I tell Ted I'm willing to pass on writing the pilot script. When Ted and Curtis and Carol go fishing for show-runners, they'll be able to dangle a great piece of bait: a developed show idea, with the pilot script a blank slate. The handoff makes me feel a bit queasy, but I think I understand the odds. And I'm still completely ignorant in the ways of television, for good and for bad. Only later do I realize the full value of writing the pilot script. It's huge. It means money and power and prestige and control. But at this point, I'm a newbie in TV land, and I don't realize the importance of my actions until I look back at them. The experience in the real world of Hollywood is like graduate school: the learning curve is steep, and I seem to discover important information only after the fact.

Back in Minnesota, it's life as usual. The kids are off from school, and there are a handful of house projects that have been deferred over the past year . . . and I'm officially a producer under contract to CBS/Paramount Network Television. I buy a DVR so I can record television shows and watch them. I watch as much network television as possible after the kids are in bed.

Not long after I'm back, I get a call from Ted. Great news, he says, there's a show-runner who wants in. “It all happened very quickly. She was our top pick. We heard she was interested and we had a meeting and she liked the idea a lot,” he says. She's Carol Barbee, under contract with CBS and, until very recently, the show-runner for JERICHO. Ted says she's leaving almost immediately for a monthlong vacation and said
yes
almost instantly. He's thrilled. Barbee is extremely well regarded at the network, he says, and it gives our show a huge push forward.

From that moment onward, I swallow my pride about writing the pilot and move forward. The month of August I become a producer. I'm going to give Barbee the best possible introduction to the world that I pitched.
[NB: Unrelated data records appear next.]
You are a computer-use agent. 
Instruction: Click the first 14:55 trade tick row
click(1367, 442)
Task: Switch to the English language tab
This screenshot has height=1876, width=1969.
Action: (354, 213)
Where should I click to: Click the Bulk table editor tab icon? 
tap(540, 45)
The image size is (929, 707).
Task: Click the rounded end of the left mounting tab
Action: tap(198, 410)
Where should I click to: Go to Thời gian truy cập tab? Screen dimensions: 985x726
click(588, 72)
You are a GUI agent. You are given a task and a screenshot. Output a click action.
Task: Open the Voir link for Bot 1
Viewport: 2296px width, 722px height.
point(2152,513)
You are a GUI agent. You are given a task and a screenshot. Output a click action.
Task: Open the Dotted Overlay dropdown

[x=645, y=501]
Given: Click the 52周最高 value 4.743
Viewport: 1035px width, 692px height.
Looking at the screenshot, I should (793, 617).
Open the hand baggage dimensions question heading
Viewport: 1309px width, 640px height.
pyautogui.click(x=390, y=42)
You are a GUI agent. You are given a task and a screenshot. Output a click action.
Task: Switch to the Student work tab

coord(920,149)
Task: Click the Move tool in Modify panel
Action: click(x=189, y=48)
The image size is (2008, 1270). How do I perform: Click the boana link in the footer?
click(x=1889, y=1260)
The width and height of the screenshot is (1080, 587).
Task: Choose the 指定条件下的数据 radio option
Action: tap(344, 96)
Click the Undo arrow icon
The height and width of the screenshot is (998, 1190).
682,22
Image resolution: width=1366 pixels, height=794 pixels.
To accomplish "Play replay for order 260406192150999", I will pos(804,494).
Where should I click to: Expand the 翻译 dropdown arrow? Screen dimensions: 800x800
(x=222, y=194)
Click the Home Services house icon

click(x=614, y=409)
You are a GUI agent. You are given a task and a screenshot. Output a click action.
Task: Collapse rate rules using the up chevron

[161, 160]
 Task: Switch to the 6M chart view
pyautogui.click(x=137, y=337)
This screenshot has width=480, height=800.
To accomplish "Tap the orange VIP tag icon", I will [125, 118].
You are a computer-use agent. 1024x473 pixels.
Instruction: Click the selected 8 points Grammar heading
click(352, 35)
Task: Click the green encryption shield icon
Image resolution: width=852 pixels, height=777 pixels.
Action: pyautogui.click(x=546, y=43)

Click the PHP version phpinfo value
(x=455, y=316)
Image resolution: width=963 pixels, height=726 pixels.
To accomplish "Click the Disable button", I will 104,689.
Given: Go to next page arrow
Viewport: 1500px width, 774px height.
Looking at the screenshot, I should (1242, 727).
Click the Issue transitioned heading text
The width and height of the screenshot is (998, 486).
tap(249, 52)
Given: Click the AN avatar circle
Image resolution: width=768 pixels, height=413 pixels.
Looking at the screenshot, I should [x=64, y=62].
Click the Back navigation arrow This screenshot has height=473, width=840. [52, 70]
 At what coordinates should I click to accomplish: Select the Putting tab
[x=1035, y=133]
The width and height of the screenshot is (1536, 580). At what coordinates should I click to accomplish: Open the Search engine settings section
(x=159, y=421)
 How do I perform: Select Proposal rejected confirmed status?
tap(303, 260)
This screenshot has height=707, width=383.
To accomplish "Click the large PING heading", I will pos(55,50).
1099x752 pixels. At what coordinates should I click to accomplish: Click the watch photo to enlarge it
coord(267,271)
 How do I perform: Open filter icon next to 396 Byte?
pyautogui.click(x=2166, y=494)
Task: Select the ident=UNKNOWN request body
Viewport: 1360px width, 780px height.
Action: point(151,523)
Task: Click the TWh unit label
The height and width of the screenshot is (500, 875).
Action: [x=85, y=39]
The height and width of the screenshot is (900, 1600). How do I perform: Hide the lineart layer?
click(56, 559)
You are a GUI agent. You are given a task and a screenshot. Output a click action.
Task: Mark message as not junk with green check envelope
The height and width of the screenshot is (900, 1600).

I call dozens of people involved with transplantation. Within a few days, I have the top heart doctor at the famous Cleveland Clinic offering to open the doors to Barbee when she comes back from vacation. The surgeon, Dr. Gonzalez-Stawinski, aka “Dr. Gonzo,” is surfing in Puerto Rico when I contact him. He's the perfect person to show Barbee the cowboy side of transplantation. He's one of the world's best transplant surgeons by night, a surfer by (vacation) day.